There are many ways to treat acne and acne scars, ranging from applying topical creams that can lighten dark spots or remove pimples altogether, to manual methods that involve wounding the skin and penetrating into much deeper areas of infection. One such method is phototherapy, which is a relatively new technique whose overall effects are still being studied. Light therapy for acne is also expensive, so if you have acne and you have been recommended a regimen involving phototherapy, you need to do research on it before opening your wallet.
In general, light therapy for acne involves the use of a specific wavelength of light to treat acne-prone, acne-riddled, or acne-scarred skin. A dermatologist who does phototherapy can choose amongst different tools to apply the specific wavelength of therapeutic light.

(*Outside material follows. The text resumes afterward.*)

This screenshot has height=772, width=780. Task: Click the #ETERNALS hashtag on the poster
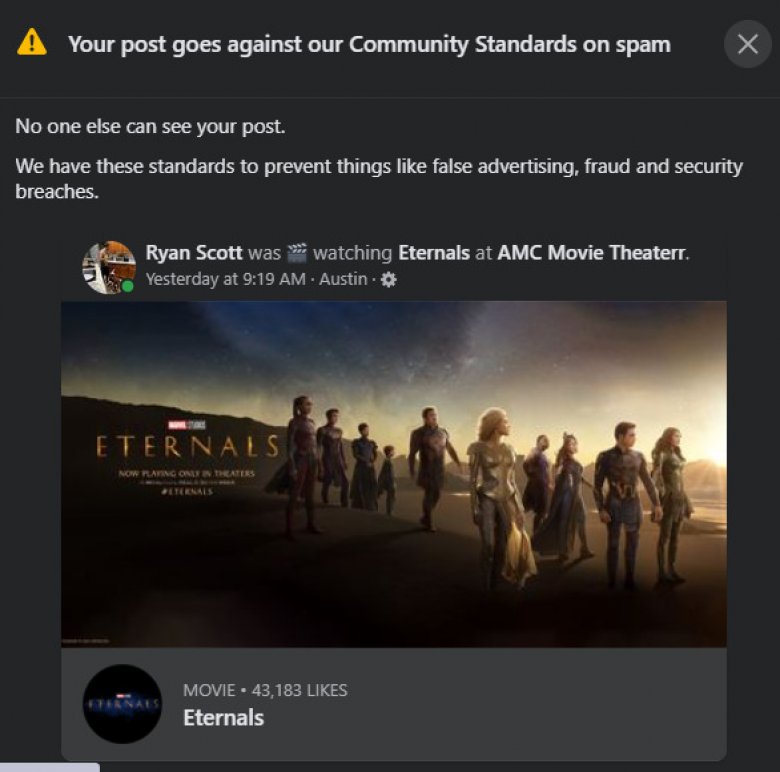click(x=187, y=491)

There are lasers, light emitting diodes (or LEDs), dichroic lamps, and even fluorescent bulbs. Not only is there prescribed light therapy for acne, there is also light therapy for skin rejuvenation, which some patients claim can help make skin appear younger and more supple.
Not all kinds of light are good for the skin. For instance, the ultraviolet light of the sun can do damage to the skin, and can cause acne break outs. In phototherapy, dermatologists use safe wavelengths of light in order to treat acne and other skin conditions. In one kind of light therapy, dermatologists use blue light twice a week on patients, a treatment regimen that has been shown to reduce the severity of acne by as much as sixty percent in patients. This particular form of light therapy for acne is even more effective if it is done daily, and if accompanied by red light therapy.
How does light therapy for acne work? Most acne is caused by an anaerobic bacterium called Propionibacterium acnes. P. acnes survives in an environment without oxygen, hence its happy encapsulation under the skin, in an acne cyst, and away from the air. P. acnes also produces free radicals when exposed to certain wavelengths of light.
Light therapy can work in different ways to eradicate P. acnes. Some light therapy, in particular blue light therapy, induces the bacteria to form free radicals, effectively killing the bacteria in their own toxins. Other kinds of light therapy can induce the bacteria to produce oxygen, so that P. acnes is killed in an environment least conducive to its growth.
As a result of the success of light therapy to treat acne, scientists and engineers have developed light boxes for home use. Such light boxes are effective for those who have had acne for a long time, and they can be an inexpensive alternative to treatments in the doctor’s office. However, the strength of light coming from light boxes can be much lower than those in the dermatologist’s clinic, so that the light box has to be used more often, and for a long period of time, in order to duplicate the success of commercial phototherapy.
Another novel light therapy acne treatment involves the use of high intensity blue or violet light. This technique, called photodynamic therapy, has not yet been approved for commercial use, and has yet to be studied and published in a scientific journal, where it can be subjected to peer reviews.
Phototherapy can also be used for other skin ailments, such as psoriasis or eczema. In this case, dermatologists make use of ultraviolet light in order to slow down the rapid turnover of skin which is characteristic of these two disorders. Phototherapy in the form of visible red light is also used to combat the effects of aging in the skin. This type of phototherapy increases the production of the skin protein collagen, so that any damage to the skin can heal much faster. Phototherapy can also be used for tanning skin, and even to make wounds heal. For instance, infrared light has been shown in a few clinical studies to assist in restoring sensation, while reducing pain and improving circulation, of patients with neuropathy.
Light therapy for acne can come in many forms, and more research is being done to ensure its safety and improve on current light therapy methods. In the future, we will certainly see more innovations that can help make light therapy more convenient, and even cheaper for those who need it the most. If you are interested in undergoing light therapy to treat your case of acne, consult with your dermatologist first and look at all possible options available for your needs and budget.